This case involves an elderly patient, undergoing treatment for many conditions, who developed a distal right common iliac thrombus occlusion. During the hospital stay, the patient underwent an embolectomy and femoral-popliteal bypass. The patient also developed cellulitis of the right lower leg, ecchymosis, and a grade 1 ulcer on the right heel. While under the care of this hospital, the patient developed several decubitus ulcers that went unchecked for a significant amount of time. The hospital failed to make a proper, adequate, and timely diagnosis, which led to a delay in treatment of the bedsores. The patient died and the cause of death was a severe staph infection linked to the ulcers. An expert with a specialty in decubitus ulcer care was retained for this case.
Question(s) For Expert Witness
- 1. How much medical attention should be given to pressure ulcers in a patient who has several comorbid conditions?

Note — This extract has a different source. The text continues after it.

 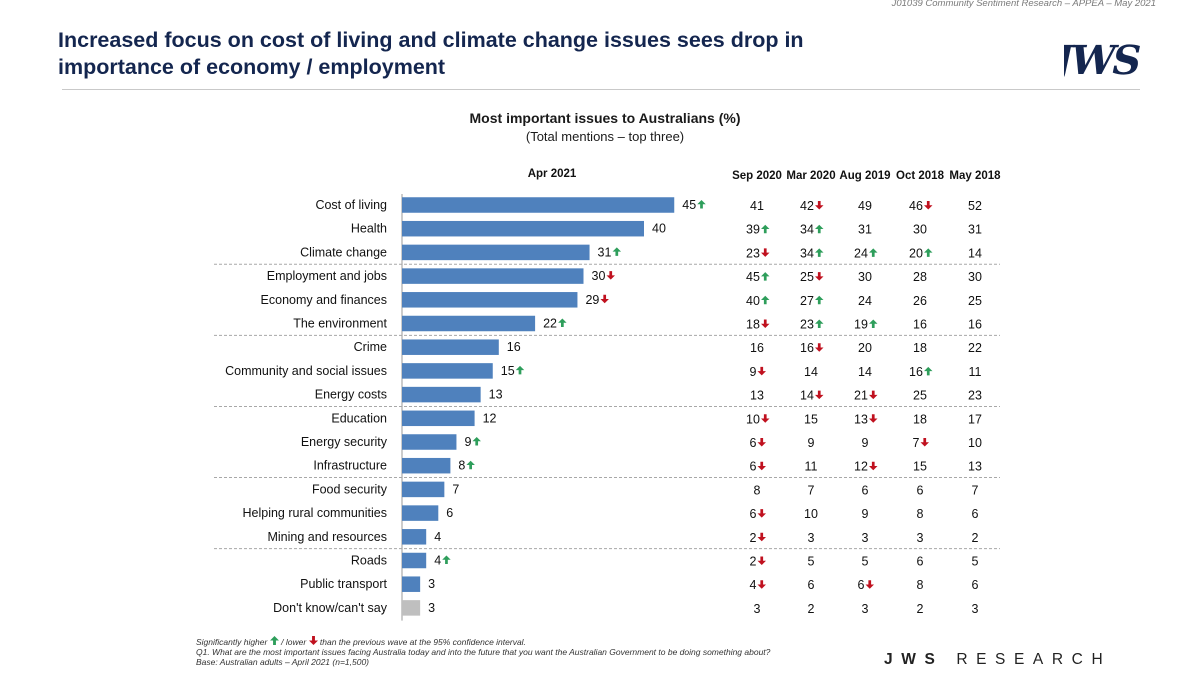 What do you see at coordinates (599, 276) in the screenshot?
I see `bar-value-label: 30` at bounding box center [599, 276].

Expert Witness Response E-000970
The first step in resolution is to reduce or eliminate the cause, that is, pressure. A multidisciplinary approach can lead to maximum benefit for the patient. Consultations with a neurosurgeon, urologist, plastic surgeon, orthopedic surgeon, and general surgeon all may be indicated in a particular patient. A rehabilitation medicine specialist, social worker, and psychologist or psychiatrist may work together with geriatricians or internists to improve the patient’s health, attitude, support structure, and living environment. When medical management has been optimized, many stage I and stage II pressure sores heal spontaneously. Stage III and stage IV ulcers, however, almost always require a surgical approach. Plastic surgeons perform most pressure sore reconstructions, and consulting a plastic surgeon with any complex or chronic wound is appropriate.